Matthew Powell, Director of Savills Hanoi, said that an amount of real estate information is not public, and there has not been a clear and agreed way of regulating, storing and transmitting the information. The barrier is mainly where the information is, the accuracy of the information and the definition of the information as well.
"A lot of it comes down to the opaqueness of the real estate market and a Central Land Registry where transactions are fully recorded in a digital format," Powell added.
Without digitzing information in the property sector, the market is not transparent and the housing price is too high compared to the affordability of the people.
Proptech platforms can assist with liquidity and that has been taken a step further with platforms that actually enable the fractional ownership of real estate as well, opening up real estate to the mass population and allowing everybody in Vietnam to participate in real estate as an investment channel, he added.
Source: Proptech Vietnam Network |
Another reason comes from experienced founders.
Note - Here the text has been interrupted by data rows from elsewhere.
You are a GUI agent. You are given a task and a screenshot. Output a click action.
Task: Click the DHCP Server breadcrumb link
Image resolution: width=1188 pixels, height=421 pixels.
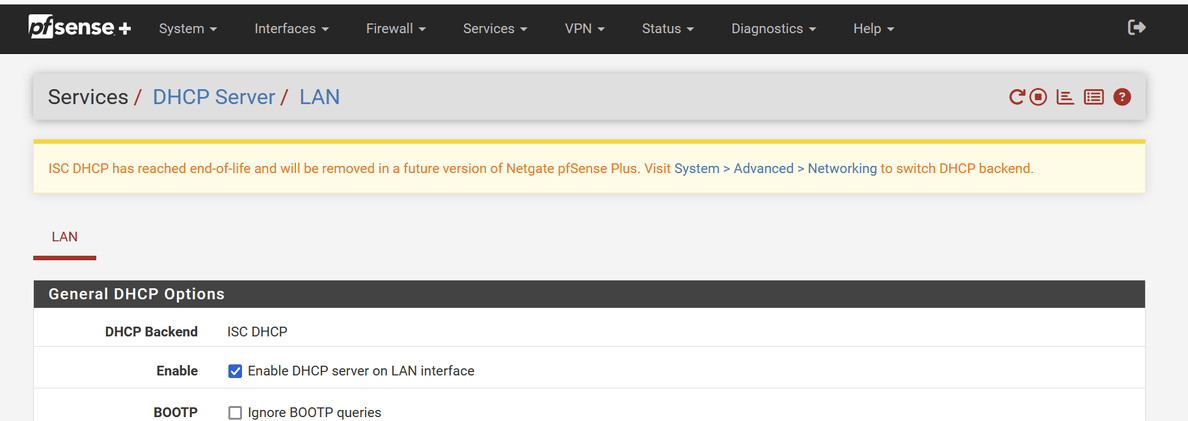(x=213, y=97)
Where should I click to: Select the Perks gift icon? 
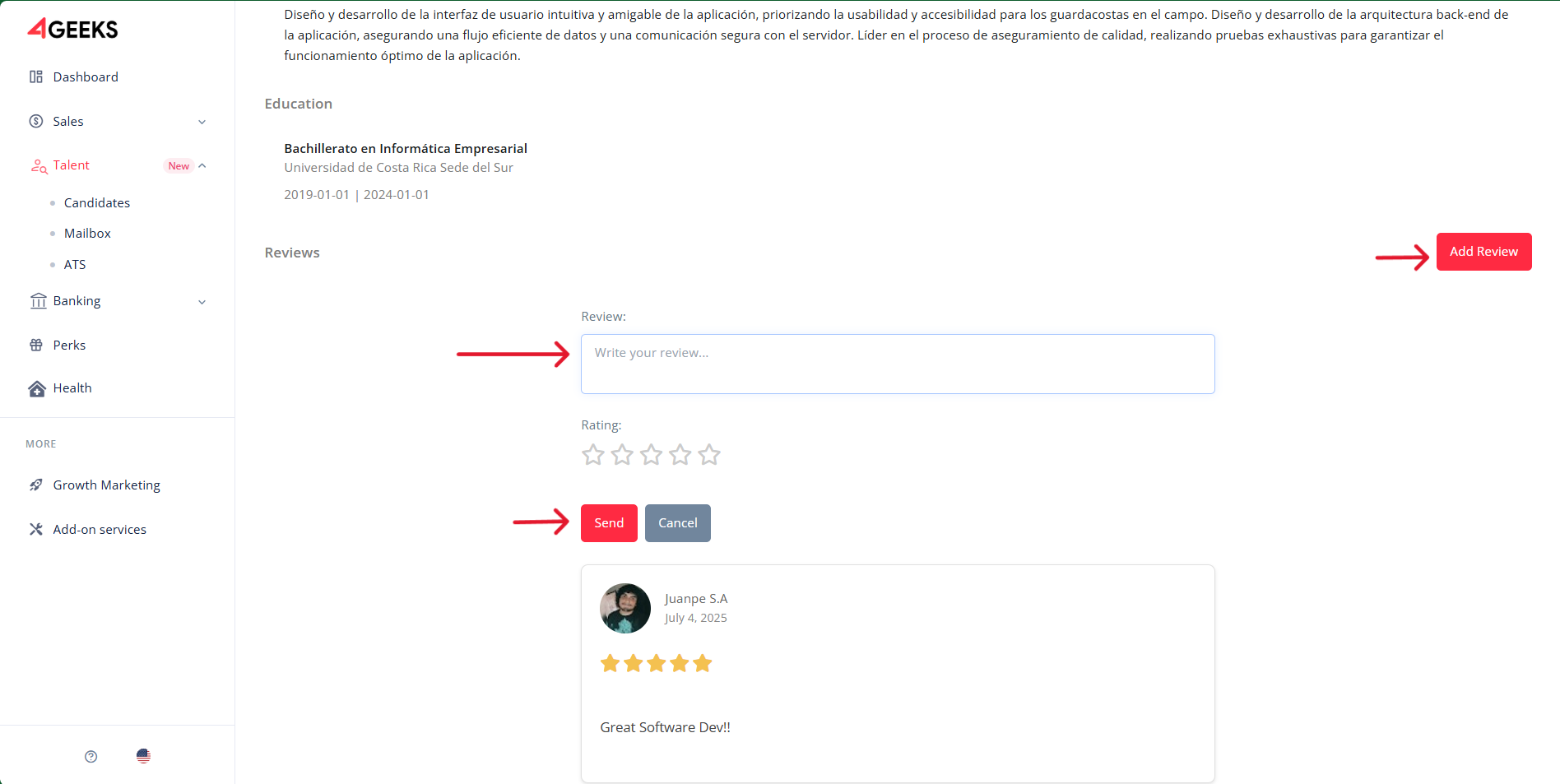pyautogui.click(x=36, y=345)
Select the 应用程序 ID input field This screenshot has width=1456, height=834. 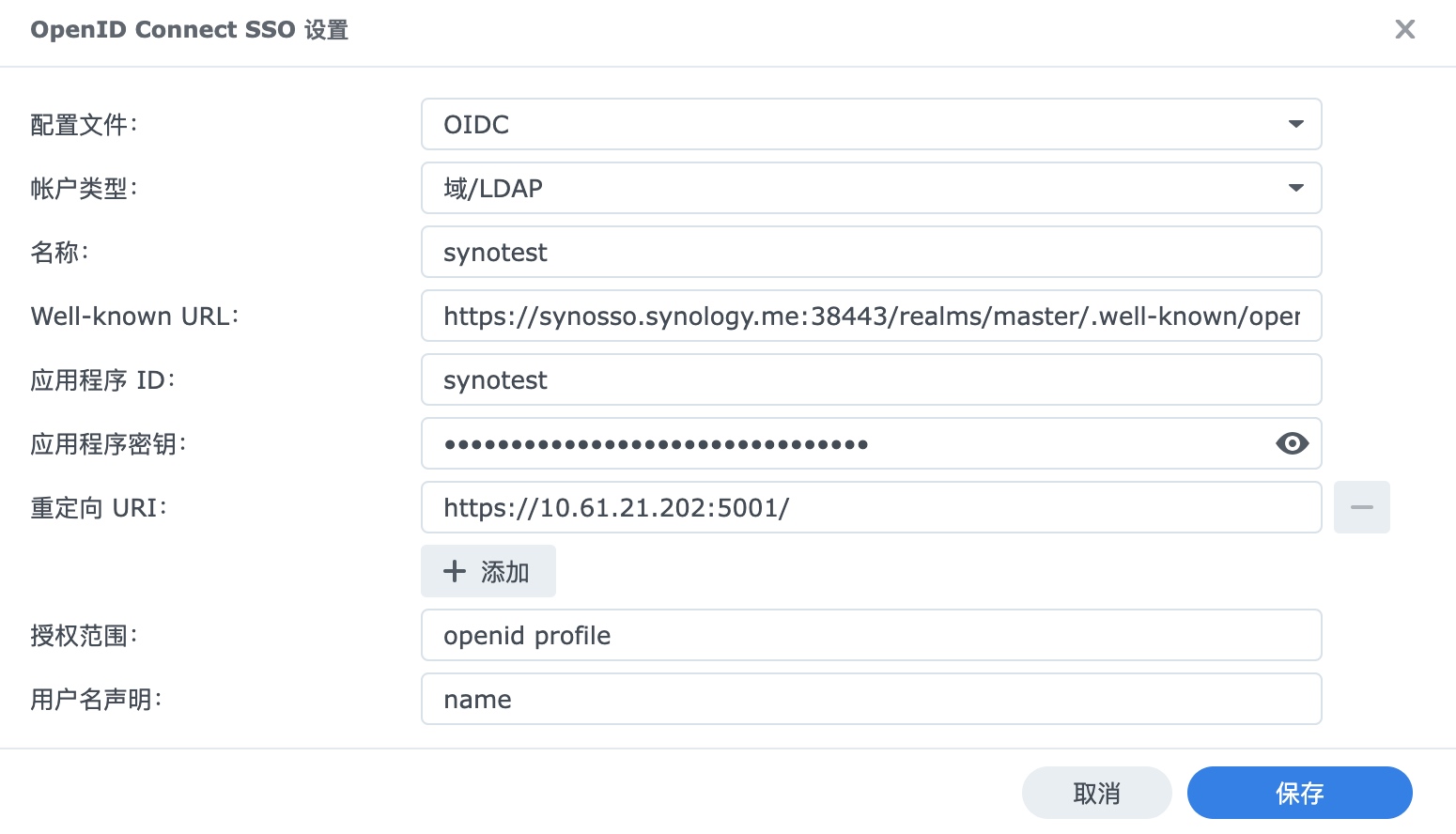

They are the appeal of a proptech startup, drawing the interest of angel investors and investment funds, according to Eddie Thai, General Partner of 500 Startups.
Infina’s founders are experienced entrepreneurs and investors. Its co-founder & CEO, James Vuong, whose prior company was acquired by LINE Corp while Calvin Lam, the other co-founder & CFO, has been an entrepreneur and investor in start-ups and local businesses in the US, Singapore, and Vietnam.
Homebase, providing real estate financing to buy and invest in property in Vietnam, owns a team of real estate investors, veteran computer scientists, and serial entrepreneurs hailing from institutions such as Harvard, Goldman Sachs, McKinsey, Microsoft, and Cisco.
Though proptech startups in Vietnam are still young but potential, venture investors have the interest to seize the country’s US$500-million market. The industry is estimated to have nearly 100 proptech startups, 80% of which are foreign companies or funded by foreign investors.
According to Savills Vietnam, the real estate market will continue to grow, especially in key cities such as Hanoi and Ho Chi Minh City and other “resort cities”. MacGregor believed that Vietnam's proptech market has increased its market share in Southeast Asia and expected this trend to continue.
However, the target for the development of the fledgling industry is to have sustainable and truly profitable proptech platforms.
“Many proptech startups will struggle to prove their profitability in many years, and investors will be looking for platforms that demonstrate sustainable growth and high returns, rather than burning money into rapid scaling,” noted MacGregor.